Asset Management

North American Investor Confidence Slides In January

Editorial Staff January 28, 2021

North American Investor Confidence Slides In January

Investor sentiment went in different regional directions in January, driven to some extent by varying views of how fast and effective COVID-19 vaccine rollouts have been.

A sharp fall in North American investor confidence – hit by worries about uneven vaccine rollouts – took a global barometer of sentiment down in January this year, although Asia and Europe bucked the trend, new figures show.

The State Street Investor Confidence Index®, which tracks the actual buying and selling habits of investors, fell to 100.7, down 3.8 points from December’s revised reading of 104.5. The fall in Investor Confidence was driven by a 7.3 point decline in North American ICI to 96.0. The European ICI and Asian ICI both increased.
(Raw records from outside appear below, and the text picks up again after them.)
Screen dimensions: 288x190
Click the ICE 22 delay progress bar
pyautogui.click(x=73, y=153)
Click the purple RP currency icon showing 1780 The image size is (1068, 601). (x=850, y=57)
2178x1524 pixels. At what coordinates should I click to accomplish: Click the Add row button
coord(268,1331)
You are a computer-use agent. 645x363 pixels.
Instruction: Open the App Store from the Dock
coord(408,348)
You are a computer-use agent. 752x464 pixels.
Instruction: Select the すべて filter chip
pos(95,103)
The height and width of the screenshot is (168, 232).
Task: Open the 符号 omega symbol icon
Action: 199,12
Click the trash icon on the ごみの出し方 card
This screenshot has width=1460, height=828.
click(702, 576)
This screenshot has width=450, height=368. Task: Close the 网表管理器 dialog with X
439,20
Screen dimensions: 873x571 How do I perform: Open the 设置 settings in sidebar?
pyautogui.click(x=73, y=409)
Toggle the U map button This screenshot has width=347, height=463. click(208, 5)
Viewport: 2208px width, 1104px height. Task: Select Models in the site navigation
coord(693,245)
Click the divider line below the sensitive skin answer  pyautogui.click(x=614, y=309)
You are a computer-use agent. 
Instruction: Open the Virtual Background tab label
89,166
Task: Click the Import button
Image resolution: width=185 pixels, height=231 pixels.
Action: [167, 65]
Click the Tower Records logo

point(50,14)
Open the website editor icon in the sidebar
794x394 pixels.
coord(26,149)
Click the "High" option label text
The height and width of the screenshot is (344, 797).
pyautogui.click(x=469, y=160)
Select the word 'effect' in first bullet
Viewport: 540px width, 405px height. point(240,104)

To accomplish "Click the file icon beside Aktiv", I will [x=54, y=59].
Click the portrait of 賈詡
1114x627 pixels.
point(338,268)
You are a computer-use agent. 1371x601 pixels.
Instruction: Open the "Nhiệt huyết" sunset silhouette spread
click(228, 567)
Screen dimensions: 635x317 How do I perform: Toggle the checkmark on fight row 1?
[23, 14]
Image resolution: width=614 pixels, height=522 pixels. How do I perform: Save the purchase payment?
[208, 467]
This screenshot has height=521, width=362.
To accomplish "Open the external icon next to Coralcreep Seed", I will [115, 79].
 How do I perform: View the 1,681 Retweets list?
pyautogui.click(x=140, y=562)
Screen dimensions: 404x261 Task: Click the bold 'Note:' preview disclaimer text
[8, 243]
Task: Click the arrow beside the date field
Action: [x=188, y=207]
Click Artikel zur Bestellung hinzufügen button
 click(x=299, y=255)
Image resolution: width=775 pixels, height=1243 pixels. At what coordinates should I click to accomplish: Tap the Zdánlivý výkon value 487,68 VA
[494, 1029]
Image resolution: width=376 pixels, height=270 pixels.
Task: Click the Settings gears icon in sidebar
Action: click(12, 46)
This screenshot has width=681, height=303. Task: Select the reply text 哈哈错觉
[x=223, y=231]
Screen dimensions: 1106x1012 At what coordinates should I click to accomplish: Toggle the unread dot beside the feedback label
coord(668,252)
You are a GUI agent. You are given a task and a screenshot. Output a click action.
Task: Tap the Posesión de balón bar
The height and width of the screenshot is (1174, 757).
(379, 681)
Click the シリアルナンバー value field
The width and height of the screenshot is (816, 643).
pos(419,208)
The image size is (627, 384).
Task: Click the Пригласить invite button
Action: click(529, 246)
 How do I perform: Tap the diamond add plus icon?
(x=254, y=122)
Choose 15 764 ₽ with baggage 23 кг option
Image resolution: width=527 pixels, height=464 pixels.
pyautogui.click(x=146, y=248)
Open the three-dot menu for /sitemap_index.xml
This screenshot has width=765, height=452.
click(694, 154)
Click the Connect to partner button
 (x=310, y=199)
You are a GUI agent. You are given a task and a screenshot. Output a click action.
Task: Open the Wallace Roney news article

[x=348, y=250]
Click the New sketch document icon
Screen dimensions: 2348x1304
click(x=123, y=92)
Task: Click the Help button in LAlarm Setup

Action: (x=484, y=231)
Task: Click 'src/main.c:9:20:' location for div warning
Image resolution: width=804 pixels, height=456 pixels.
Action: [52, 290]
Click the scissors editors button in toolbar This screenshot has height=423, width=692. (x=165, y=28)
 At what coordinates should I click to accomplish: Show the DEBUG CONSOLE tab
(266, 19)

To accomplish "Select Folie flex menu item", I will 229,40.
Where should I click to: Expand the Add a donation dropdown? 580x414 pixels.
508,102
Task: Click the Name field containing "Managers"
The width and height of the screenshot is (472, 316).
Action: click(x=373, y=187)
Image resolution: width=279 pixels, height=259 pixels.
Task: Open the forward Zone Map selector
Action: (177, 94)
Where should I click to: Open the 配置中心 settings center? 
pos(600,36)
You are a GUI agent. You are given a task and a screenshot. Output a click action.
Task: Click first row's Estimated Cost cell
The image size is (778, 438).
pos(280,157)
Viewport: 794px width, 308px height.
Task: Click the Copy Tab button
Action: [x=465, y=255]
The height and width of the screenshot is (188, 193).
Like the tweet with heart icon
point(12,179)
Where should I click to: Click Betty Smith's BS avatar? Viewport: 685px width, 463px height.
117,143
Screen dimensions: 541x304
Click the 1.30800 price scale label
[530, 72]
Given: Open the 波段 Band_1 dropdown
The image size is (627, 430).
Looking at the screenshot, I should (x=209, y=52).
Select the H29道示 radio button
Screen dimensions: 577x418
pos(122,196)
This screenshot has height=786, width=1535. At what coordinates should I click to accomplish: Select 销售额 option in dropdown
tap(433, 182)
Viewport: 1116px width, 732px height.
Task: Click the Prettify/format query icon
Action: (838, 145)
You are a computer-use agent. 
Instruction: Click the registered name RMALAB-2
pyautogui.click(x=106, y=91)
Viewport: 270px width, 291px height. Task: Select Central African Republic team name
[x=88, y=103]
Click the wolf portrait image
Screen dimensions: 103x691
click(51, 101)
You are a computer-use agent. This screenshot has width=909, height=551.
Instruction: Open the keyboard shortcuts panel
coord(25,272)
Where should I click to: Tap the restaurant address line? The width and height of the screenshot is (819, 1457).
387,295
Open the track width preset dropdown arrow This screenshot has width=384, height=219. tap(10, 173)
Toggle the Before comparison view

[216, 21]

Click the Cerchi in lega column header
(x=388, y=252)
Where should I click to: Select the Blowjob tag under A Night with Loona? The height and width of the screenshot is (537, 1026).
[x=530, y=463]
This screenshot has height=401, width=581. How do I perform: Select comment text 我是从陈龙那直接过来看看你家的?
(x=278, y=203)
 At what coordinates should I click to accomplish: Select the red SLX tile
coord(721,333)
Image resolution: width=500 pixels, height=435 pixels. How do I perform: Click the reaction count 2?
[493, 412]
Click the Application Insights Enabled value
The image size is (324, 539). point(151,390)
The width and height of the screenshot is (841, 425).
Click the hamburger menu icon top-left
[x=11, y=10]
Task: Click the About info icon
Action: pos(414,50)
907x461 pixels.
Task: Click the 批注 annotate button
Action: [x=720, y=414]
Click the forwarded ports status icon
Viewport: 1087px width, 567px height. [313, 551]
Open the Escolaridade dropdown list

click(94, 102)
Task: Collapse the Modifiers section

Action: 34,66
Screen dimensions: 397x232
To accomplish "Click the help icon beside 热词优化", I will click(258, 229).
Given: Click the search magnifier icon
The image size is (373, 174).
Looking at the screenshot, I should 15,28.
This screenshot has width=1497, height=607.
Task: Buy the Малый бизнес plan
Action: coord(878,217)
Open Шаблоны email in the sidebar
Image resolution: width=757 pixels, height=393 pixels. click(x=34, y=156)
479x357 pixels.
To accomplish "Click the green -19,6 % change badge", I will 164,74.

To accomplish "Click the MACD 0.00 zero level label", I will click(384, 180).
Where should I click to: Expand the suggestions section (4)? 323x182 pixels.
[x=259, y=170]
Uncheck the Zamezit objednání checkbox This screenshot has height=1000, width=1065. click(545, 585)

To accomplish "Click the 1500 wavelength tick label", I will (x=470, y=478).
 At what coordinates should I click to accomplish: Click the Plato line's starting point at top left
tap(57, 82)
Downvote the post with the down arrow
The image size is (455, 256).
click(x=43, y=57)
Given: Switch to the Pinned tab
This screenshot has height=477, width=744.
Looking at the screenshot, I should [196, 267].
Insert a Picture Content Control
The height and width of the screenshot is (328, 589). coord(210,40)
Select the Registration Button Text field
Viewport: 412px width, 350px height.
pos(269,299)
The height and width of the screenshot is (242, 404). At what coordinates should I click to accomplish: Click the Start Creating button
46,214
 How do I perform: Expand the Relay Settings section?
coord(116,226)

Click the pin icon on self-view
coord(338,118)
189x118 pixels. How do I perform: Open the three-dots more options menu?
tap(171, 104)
A reading of 100 is neutral; it is the level at which investors are neither increasing nor decreasing their long-term allocations to risky assets.

“Investor confidence was generally stable in January with the Global ICI remaining near their highest levels in two years,” Marvin Loh, senior macro strategist at State Street Global Markets, said.

“Vaccine rollouts and the prospect of additional stimulus in the US provided a supportive backdrop for risk to start the year. However, increases in the number of new COVID cases and uneven vaccination rollout efforts have hindered further gains, with regional changes reflecting these differences,” Loh said. “The decline in confidence in North America stands in contrast with the continued improvements in Asia, which has been buoyed by a more rapid return to economic expansion relative to western countries. The pace and efficacy of vaccine efforts over the coming months will certainly set the tone for investors at the start of this new year.”

The index was developed at State Street Associates, State Street Global Markets’s research and advisory services business, in partnership with FDO Partners. It looks at the actual buying and selling patterns of institutional investors. The greater the percentage allocation to equities, the higher risk appetite or confidence.